Noch schwerwiegender, vom theologischen Standpunkt aus, ist die Absicht dieser beiden Erzählungen die göttliche Abstammung von Jesus gleich auf die Geburt zurückzuführen. Das ist auch falsch gegenüber der Stellungnahme des Markus, der die göttliche Abstammung von Jesus auf seine Taufe durch Johannes, genannt der Täufer, zurückführt (Markus 1,11). Im Evangelium von Johannes wird der Bericht über die Geburt Jesu durch einen Prolog ersetzt der verkündet, dass das Wort seit aller Ewigkeit besteht und Gott ist, der sich auf Erden in der Person des Jesus aus Nazareth (. Johannes,1,9 ff) offenbart . Die Lektüre des Prologs von Johannes muss also als eine Kritik und eine Bestreitung der theologischen Absichten der Erzählungen über die Geburt bei Lukas und Matthäus verstanden werden . Also ist die Art und Weise mit der die Evangelien ihre Erzählung beginnen, eben ein Hinweis auf theologische Abweichungen zur göttlichen Abstammung von Jesus, seine theologische Stellung und die Art mit der sie sich offenbart. Die Fragen , aufgeworfen durch die Weihnachtserzählungen – abwesend bei Markus und Johannes – beweisen, dass die vier kanonische Evangelien die Geschichte des Jesu aus Nazareth auf Grund von verschiedenen theologischen Ausrichtungen inszenieren ,die dem Gedächtnis der ersten christlichen Gemeinden entsprechen. Sie sind alo nicht zu verstehen im Sinne von historischen Untersuchungen oder modernen, kritischen Biographien. Die Frage nach dem historischen Jesus und seines kritischen Verständnisses tauchte auf, als man sich bewusst wurde , dass die kanonischen Evangelien (so wie alle anderen verfügbaren, christlichen Quellen) eine eigenartige litterarische und theologische Stelle einnehmen.
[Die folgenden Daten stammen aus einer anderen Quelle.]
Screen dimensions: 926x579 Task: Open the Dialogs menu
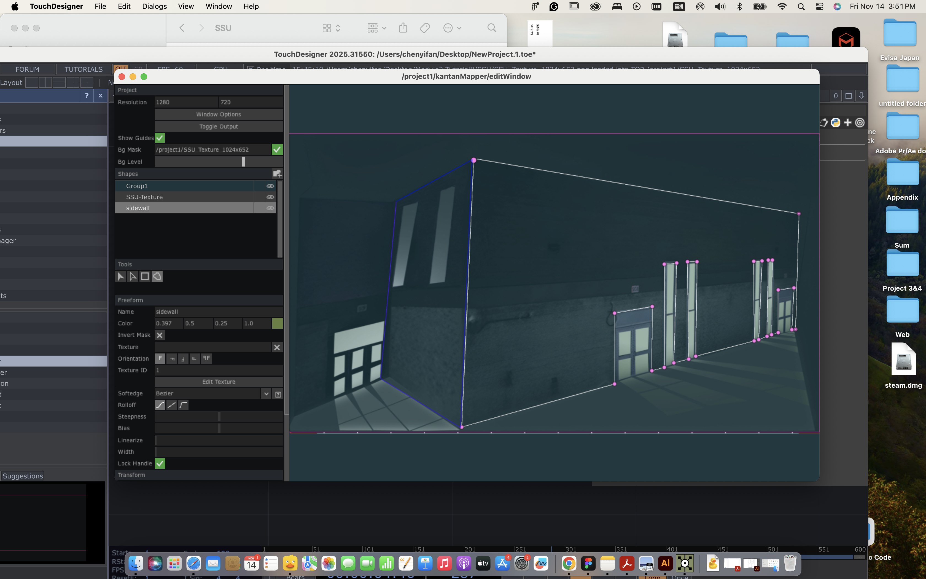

Die Evangelien im Prisma der historischen Kritik.

Das Auftauchen der Frage nach „dem historischen Jesus“ ist in der Tat unzertrennbar vom Aufkommen der modernen Geschichte. Diese ist verbunden mit dem Bewusstwerden der Eigenartigkeit der Quellen auf die sich notwendigerweise jede Wiederherstellung der Vergangenheit bezieht. Diese Quellen sind keine sachlichen Berichte, wie es ein Polizeibericht wäre, aber sie folgen literarischen, politischen, religiösen Absichhten; sie sind in einem Zusammenhang mit einem historischen Rahmen , ungültig für einen modernen Leser; schliesslich beziehen sie sich auch auf Dokumente die uns nicht zugänglich sind, die sie aber teilweise oder ganz in einen neuen Zusammenhang einfügen und so die Auswahl unvermeidlich beeinflussen. Die kritische Arbeit der Geschichte besteht dann in einer Entwirrung der Quellen, um so die Hintergründe zu erfassen die das Gedenken einer bestimmten Zeit geprägt haben.
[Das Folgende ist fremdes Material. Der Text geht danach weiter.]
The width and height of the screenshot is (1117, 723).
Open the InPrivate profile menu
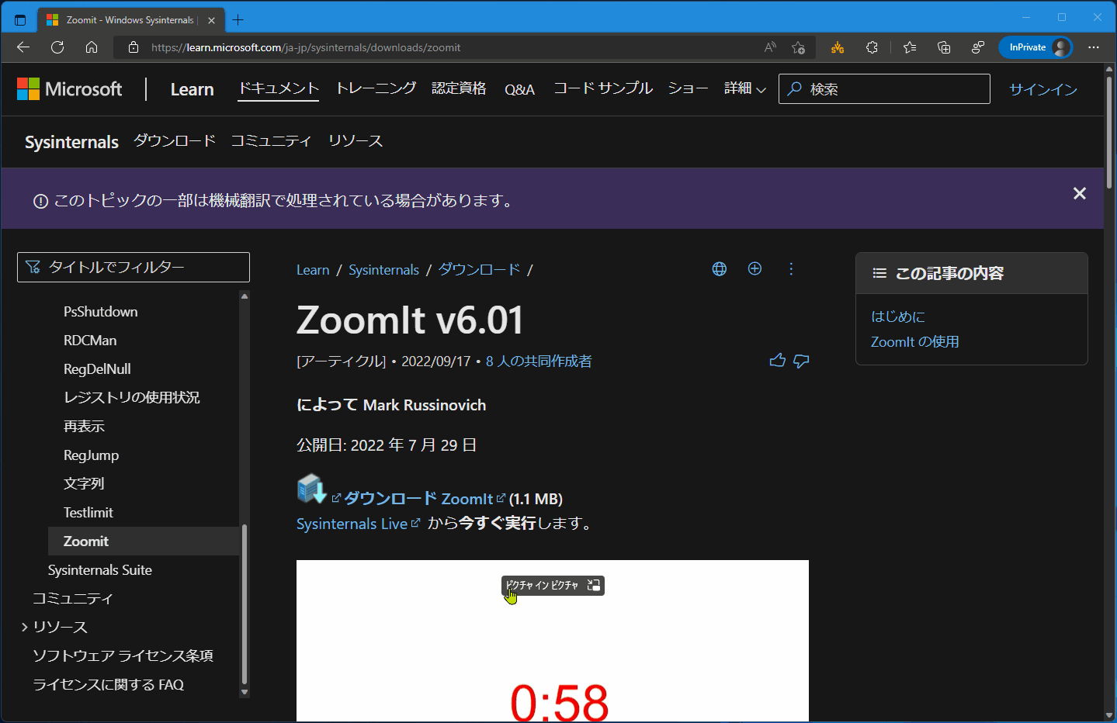(x=1035, y=47)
Es ist nicht notwendig zu sagen, dass diese „Entwirrungsarbeit“ nicht sachlich ist. Sie ist immer die Folge , nicht nur von besonderen intellektuellen Interessen, sondern auch von allgemeinen Überzeugungen, gegründet auf ein Weltbild, verbunden mit unserem gesammten sozialem Verhalten. Dieses breite Umfeld,in das sich die kritische Arbeit der Geschichte einbindet liefert dem Historiker die Massstäbe nach denen er unterscheidet zwischen Legende und dem, das einer gewissen , tatsächlichen Wirklichkeit entsprechen kann. Historisch sind diese Massstäbe selbst veränderlich.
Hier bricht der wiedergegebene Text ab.